Movie: The Gospel at Colonus
In the early 80s, Lee Breuer had a great idea: what would happen if you took an ancient religious play--say, Oedipus at Colonus--and infused it with a healthy serving of modern religion, southern style? What you get is the curious theatrical concoction, The Gospel at Colonus, in which a fire-and-brimstone Messenger preaches from the pulpit the story of Oedipus, flanked by a gospel choir and fantastically gifted singer-actors. The entire plot--and many of the lyrics--are lifted directly from Sophocles' play, and go a long way towards demonstrating how music was--and is--an important element in the conveying of meaning.
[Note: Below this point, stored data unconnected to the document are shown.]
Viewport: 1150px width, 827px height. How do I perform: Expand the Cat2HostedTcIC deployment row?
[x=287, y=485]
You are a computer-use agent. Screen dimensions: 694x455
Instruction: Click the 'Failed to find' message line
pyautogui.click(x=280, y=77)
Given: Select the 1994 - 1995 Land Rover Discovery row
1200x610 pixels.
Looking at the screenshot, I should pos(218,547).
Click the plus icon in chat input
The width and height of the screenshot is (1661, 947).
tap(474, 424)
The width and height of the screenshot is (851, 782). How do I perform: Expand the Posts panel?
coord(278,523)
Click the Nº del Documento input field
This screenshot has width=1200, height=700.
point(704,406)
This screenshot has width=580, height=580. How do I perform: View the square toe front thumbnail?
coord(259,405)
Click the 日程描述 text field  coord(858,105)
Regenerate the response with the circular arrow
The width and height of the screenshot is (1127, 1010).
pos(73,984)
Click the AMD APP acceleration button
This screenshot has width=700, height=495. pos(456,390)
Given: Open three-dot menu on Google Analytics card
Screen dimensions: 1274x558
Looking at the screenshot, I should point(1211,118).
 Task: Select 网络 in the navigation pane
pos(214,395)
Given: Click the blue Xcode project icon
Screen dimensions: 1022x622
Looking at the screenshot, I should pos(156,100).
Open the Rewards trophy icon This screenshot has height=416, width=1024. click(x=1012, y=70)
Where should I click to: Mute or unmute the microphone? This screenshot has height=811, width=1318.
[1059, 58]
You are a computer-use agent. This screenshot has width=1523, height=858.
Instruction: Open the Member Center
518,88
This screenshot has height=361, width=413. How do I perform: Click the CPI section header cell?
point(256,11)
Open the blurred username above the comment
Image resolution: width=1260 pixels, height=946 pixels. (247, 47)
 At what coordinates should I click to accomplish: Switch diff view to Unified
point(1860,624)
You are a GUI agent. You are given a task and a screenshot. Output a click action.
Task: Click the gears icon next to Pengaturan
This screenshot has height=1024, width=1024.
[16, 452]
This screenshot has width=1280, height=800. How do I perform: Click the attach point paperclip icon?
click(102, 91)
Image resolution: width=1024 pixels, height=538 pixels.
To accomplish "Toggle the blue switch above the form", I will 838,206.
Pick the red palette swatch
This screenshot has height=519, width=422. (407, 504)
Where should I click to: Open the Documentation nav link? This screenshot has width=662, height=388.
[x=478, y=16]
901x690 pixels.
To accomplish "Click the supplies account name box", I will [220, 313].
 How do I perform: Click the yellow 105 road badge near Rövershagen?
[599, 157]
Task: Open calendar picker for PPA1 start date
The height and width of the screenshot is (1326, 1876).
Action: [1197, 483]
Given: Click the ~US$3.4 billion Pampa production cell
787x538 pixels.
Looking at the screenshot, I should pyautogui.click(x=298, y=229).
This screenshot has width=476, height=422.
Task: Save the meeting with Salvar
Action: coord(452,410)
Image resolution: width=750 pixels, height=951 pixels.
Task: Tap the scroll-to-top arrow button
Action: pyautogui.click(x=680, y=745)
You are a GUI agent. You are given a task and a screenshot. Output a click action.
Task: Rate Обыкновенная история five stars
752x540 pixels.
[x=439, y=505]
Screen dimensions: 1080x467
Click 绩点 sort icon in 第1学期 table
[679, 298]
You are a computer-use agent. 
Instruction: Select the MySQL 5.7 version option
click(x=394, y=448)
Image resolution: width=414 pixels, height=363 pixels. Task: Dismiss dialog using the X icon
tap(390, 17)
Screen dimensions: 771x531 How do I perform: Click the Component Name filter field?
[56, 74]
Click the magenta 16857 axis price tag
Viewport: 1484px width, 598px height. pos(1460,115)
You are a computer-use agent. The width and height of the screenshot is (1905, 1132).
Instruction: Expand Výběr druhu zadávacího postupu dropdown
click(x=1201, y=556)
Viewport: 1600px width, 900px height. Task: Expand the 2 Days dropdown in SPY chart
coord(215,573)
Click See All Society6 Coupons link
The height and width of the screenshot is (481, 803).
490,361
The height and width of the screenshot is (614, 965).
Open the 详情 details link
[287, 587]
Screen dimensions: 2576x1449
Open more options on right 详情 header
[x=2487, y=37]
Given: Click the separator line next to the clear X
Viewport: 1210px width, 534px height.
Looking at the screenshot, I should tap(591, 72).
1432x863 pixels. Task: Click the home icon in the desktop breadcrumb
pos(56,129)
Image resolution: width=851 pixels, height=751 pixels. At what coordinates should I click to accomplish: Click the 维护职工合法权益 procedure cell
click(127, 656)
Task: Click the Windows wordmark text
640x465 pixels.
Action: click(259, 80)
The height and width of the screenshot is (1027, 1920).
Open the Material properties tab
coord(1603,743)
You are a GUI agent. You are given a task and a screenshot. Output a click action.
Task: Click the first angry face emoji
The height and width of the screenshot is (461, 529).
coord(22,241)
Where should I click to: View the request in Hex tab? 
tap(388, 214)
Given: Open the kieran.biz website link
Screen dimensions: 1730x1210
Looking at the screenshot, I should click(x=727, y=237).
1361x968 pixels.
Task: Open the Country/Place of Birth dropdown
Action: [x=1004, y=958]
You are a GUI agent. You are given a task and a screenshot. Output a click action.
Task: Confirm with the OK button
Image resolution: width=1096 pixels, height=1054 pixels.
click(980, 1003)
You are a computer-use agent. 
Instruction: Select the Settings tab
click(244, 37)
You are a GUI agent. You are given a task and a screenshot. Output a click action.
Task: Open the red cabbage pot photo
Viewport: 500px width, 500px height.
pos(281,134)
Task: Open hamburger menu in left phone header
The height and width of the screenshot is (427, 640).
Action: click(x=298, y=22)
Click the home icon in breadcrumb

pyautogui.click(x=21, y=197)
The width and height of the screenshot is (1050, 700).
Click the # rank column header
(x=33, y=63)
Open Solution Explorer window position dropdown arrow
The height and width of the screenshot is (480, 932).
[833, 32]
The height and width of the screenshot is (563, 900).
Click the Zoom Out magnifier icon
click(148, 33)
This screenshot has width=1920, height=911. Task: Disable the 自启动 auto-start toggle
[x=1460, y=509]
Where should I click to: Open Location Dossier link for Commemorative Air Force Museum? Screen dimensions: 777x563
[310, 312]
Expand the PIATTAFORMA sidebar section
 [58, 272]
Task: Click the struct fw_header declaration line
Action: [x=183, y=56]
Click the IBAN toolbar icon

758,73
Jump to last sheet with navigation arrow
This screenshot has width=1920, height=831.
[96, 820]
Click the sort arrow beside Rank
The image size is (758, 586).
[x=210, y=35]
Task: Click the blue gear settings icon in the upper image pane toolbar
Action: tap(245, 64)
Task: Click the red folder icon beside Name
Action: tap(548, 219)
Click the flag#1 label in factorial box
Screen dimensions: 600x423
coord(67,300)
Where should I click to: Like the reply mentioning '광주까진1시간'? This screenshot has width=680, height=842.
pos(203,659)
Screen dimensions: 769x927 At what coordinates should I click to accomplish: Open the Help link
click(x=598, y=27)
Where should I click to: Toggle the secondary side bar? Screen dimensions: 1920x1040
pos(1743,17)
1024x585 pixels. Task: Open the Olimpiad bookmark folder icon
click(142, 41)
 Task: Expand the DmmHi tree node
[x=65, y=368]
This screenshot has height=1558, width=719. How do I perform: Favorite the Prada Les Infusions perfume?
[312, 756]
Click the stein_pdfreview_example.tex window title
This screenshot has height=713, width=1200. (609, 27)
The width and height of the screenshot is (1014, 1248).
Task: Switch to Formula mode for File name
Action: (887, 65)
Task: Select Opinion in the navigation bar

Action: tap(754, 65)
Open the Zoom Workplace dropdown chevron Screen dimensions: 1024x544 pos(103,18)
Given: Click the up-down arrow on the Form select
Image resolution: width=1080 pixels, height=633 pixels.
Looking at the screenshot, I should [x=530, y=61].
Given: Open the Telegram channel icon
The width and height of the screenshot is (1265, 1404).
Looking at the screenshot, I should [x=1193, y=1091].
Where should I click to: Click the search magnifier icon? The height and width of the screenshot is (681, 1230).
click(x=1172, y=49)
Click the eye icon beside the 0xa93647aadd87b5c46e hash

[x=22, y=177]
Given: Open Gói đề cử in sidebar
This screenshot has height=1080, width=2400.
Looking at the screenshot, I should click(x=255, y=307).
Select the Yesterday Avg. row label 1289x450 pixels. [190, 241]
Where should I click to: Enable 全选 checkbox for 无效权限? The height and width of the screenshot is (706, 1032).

In the clip below, a native of Colonus sings the famous choral passage from Sophokles 670ff. (Below.) Though the translation is different, the passage wonderfully evokes the idyllic qualities of Colonus, and poetically constructs Colonus as the nevernever land where heroes die in mysterious ways. It in, in a world, a blessed place for those about to become olbios. The singer's lulling, hypnotic voice matches perfectly the sentiment of the song: this is a sacred utopia, abudantly fertile, and (like the play itself) full of trilling song.

"Xenos, in this land of fine horses you have come to earth’s fairest home, the shining Colonus. 670 Here the nightingale, a constant guest, trills her clear note under the trees of green glades, dwelling amid the wine-dark ivy 675 and the god’s inviolate foliage, rich in berries and fruit, unvisited by sun, unvexed by the wind of any storm. Here the reveler Dionysus ever walks the ground, 680 companion of the nymphs that nursed him.

And, fed on heavenly dew, the narcissus blooms day by day with its fair clusters; it is the ancient crown of the Great Goddesses. 685 And the crocus blooms with a golden gleam. Nor do the ever-flowing springs diminish, from which the waters of Cephisus wander, and each day with pure 690 current it moves over the plains of the land’s swelling bosom, giving fertilization. Nor have the khoroi of the Muses shunned this place, nor Aphrodite of the golden rein."